David watched her empty the bottle into her glass. The diamond
on her left hand flashed in the porch light, and he thought about the
bargains married couples made to get along.

She said, “You don’t have to understand this or agree, but I
think we ought to get something straight between us. I like Frank
being in charge. Mostly, life works better that way. He says it’s the
same as the military: if there weren’t any generals the whole thing’d
fall apart.”

“A marriage isn’t the army.”

“Frank’s boss in our house, and if he wants to go to Idaho, I’ll
pack the bags and go.”

He had offered Marsha the garage apartment hoping to learn
more about her husband. If he pointed out all the contradictions in
what she’d said she would probably clam up.

“It won’t be easy with a baby, making such a big change.”

“Oh, she’ll behave. She’ll learn the rules.” She squinted at him.
“Why are you smiling?”

“I guess it was the idea of a baby learning rules.”

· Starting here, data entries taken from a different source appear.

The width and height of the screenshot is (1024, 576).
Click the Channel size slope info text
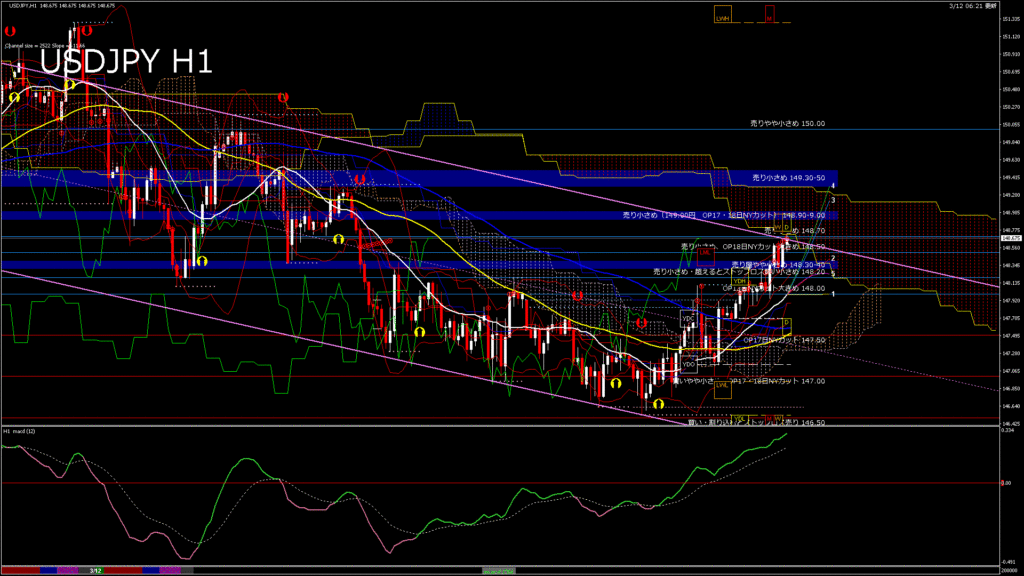tap(46, 45)
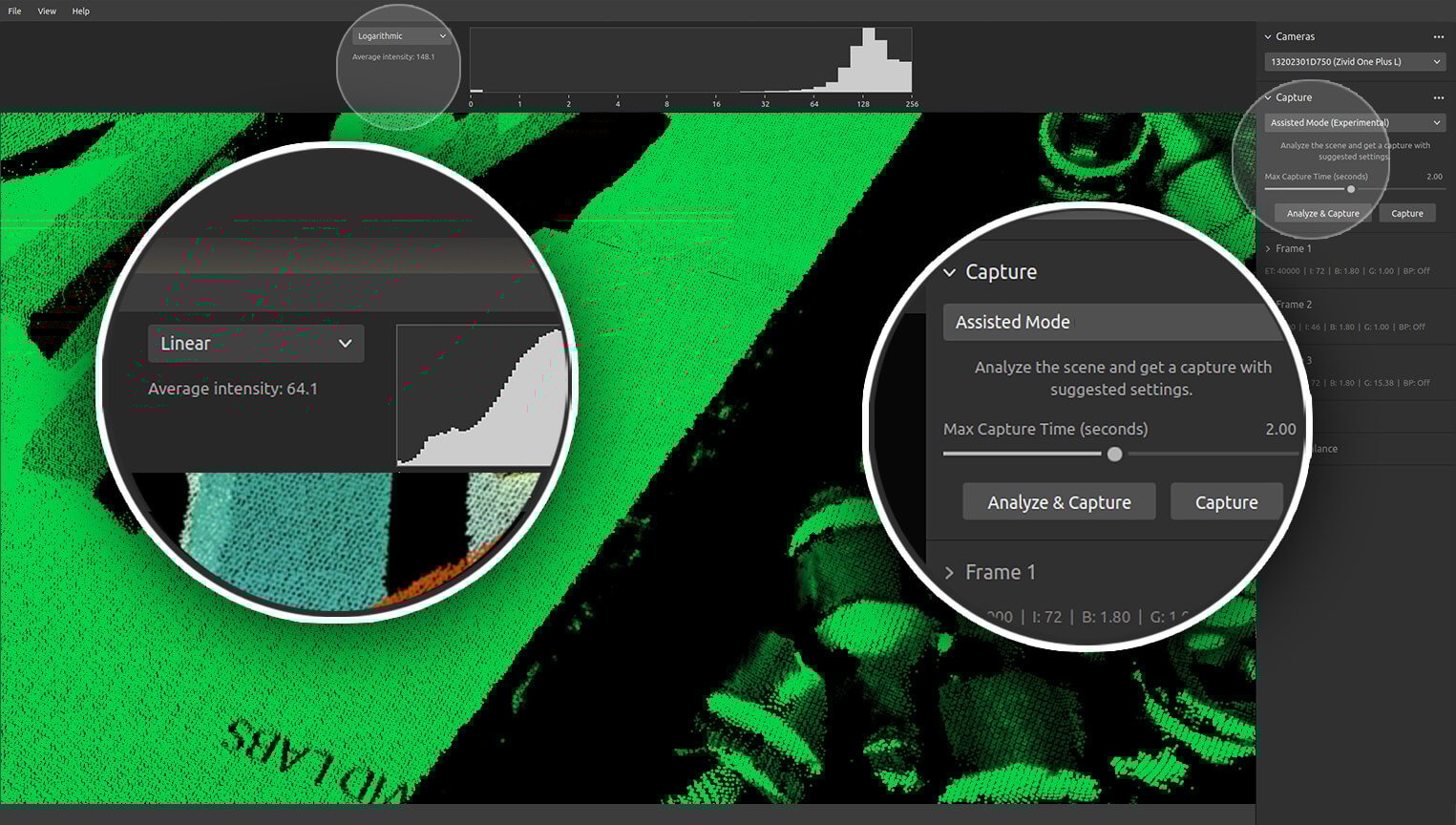
Task: Collapse the Cameras section chevron
Action: 1268,37
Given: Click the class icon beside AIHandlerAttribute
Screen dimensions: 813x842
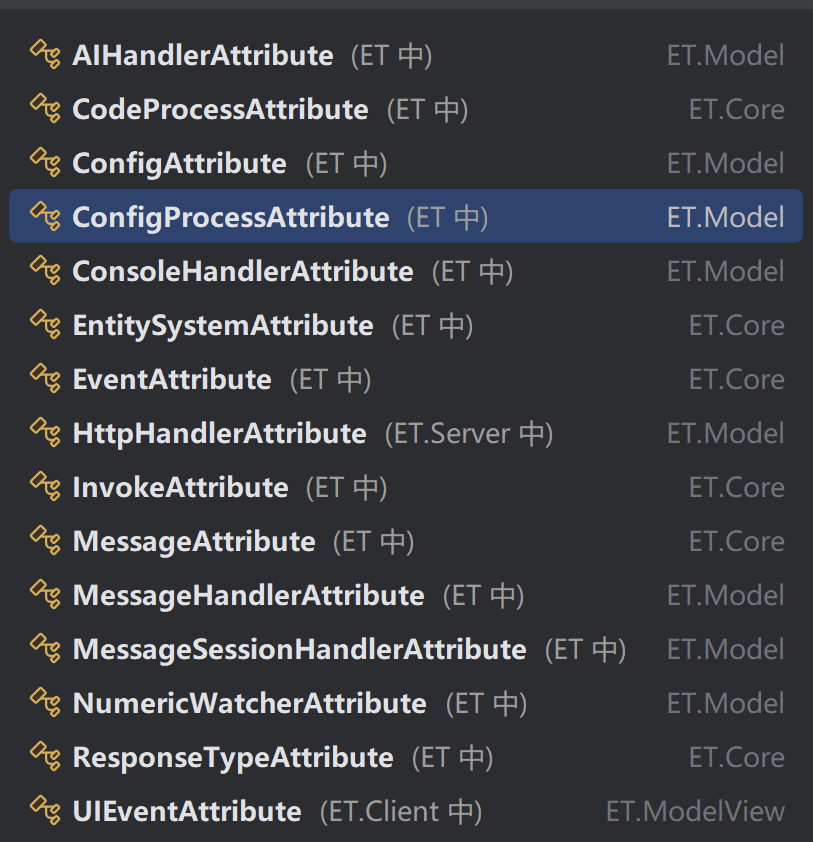Looking at the screenshot, I should tap(46, 55).
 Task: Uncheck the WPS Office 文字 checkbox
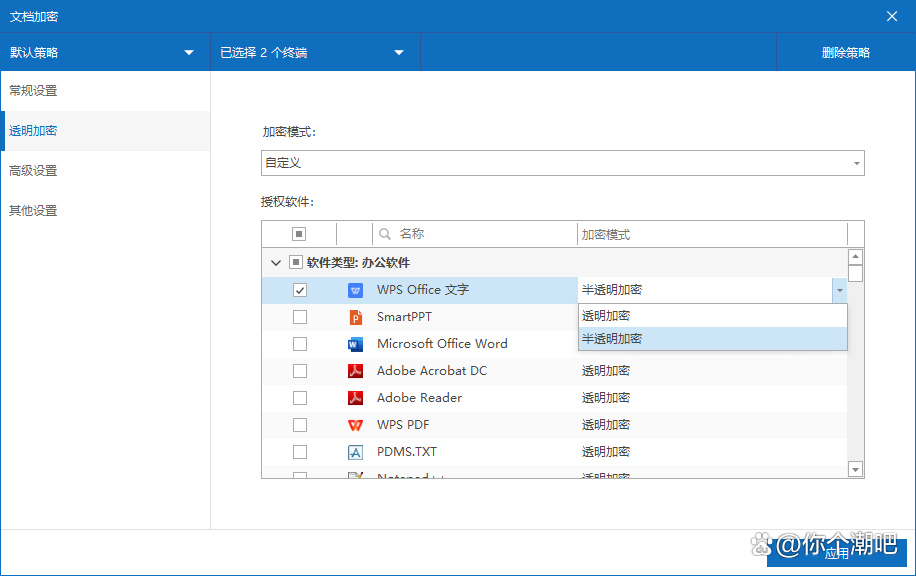click(x=300, y=290)
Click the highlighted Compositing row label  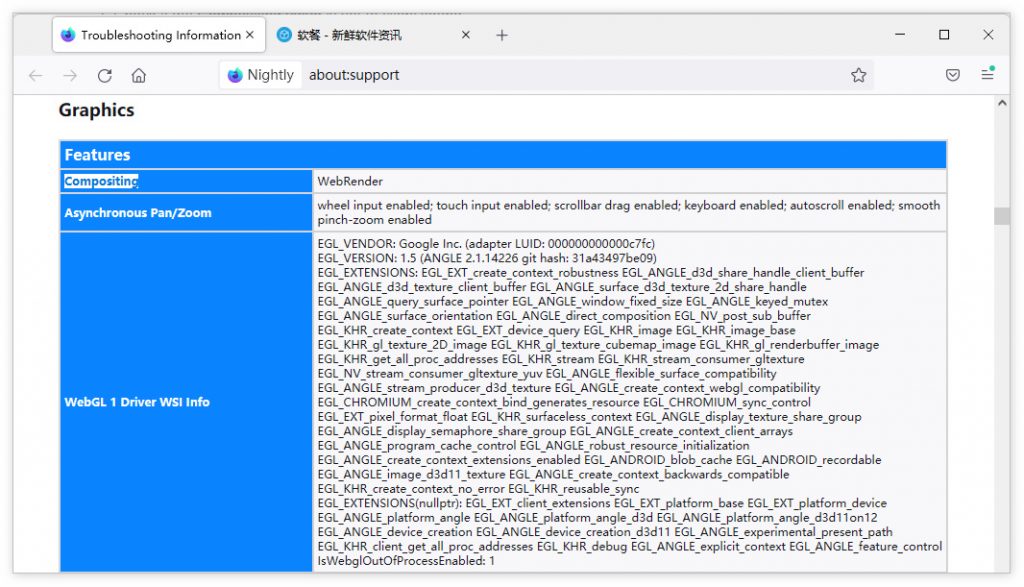pos(101,181)
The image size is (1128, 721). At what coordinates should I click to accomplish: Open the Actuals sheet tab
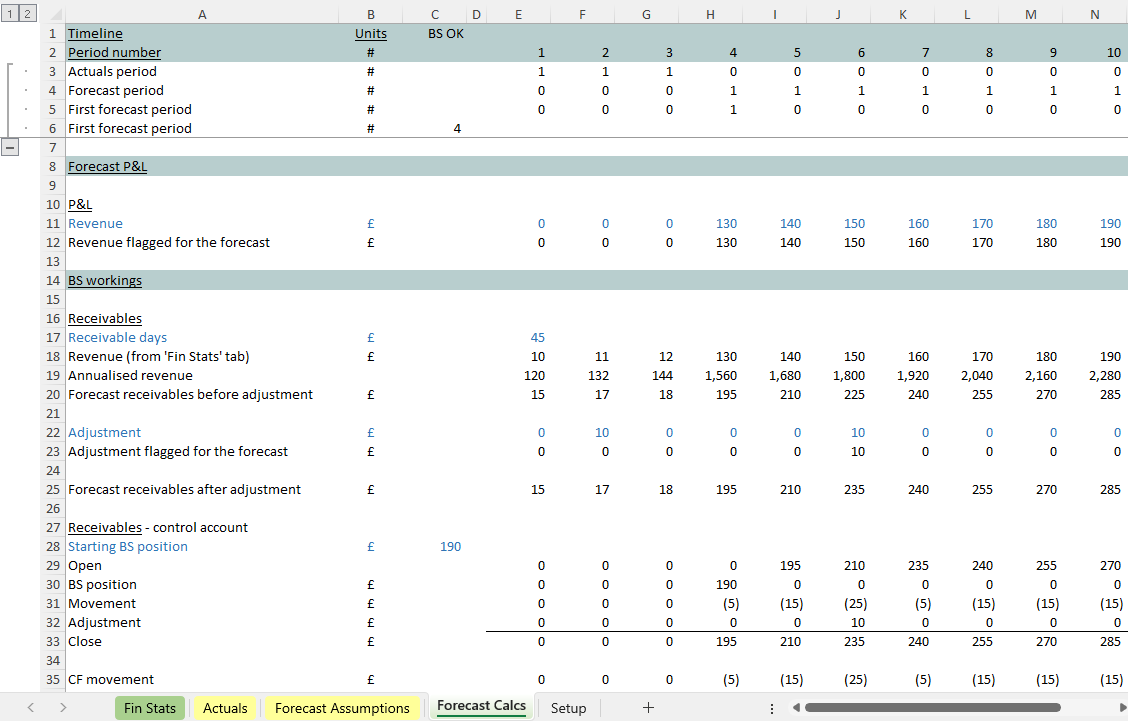click(x=225, y=708)
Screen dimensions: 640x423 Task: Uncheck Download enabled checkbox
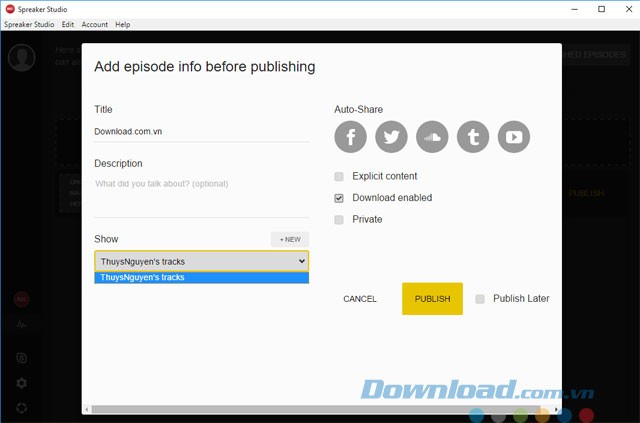(340, 198)
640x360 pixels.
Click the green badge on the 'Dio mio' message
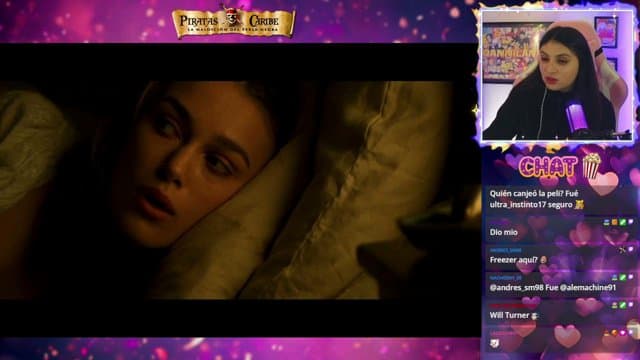point(622,222)
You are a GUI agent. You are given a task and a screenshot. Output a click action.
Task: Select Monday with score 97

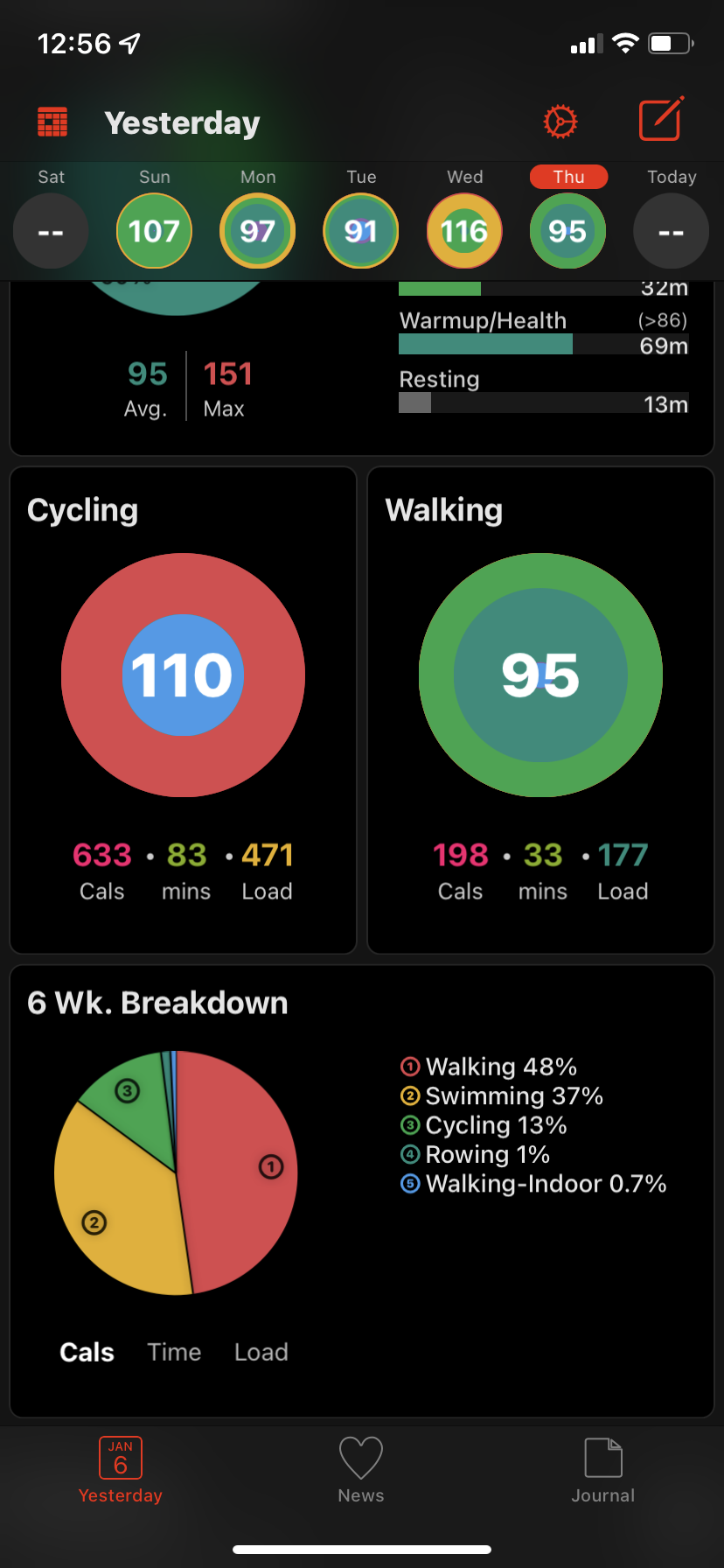click(x=257, y=231)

“You think it can’t be done?”

“Not with a baby.”

“Frank says you have to let them know who’s in charge from the
git-go, soon as they’re born.”

David thought of a baby being “trained” by Frank and Marsha
Filmore and a sick revulsion filled him. He suddenly longed to see
Bailey sleeping safely in her bed and to smell the sweet damp spot
behind her ears.

He watched Marsha drain her wineglass.

“What if she doesn’t learn the rules?” he asked.

“She’d be better off dead.”

Sitting in his office hours later he still heard the way she said it.
Not as an overstatement or a sick joke but like a statement of fact.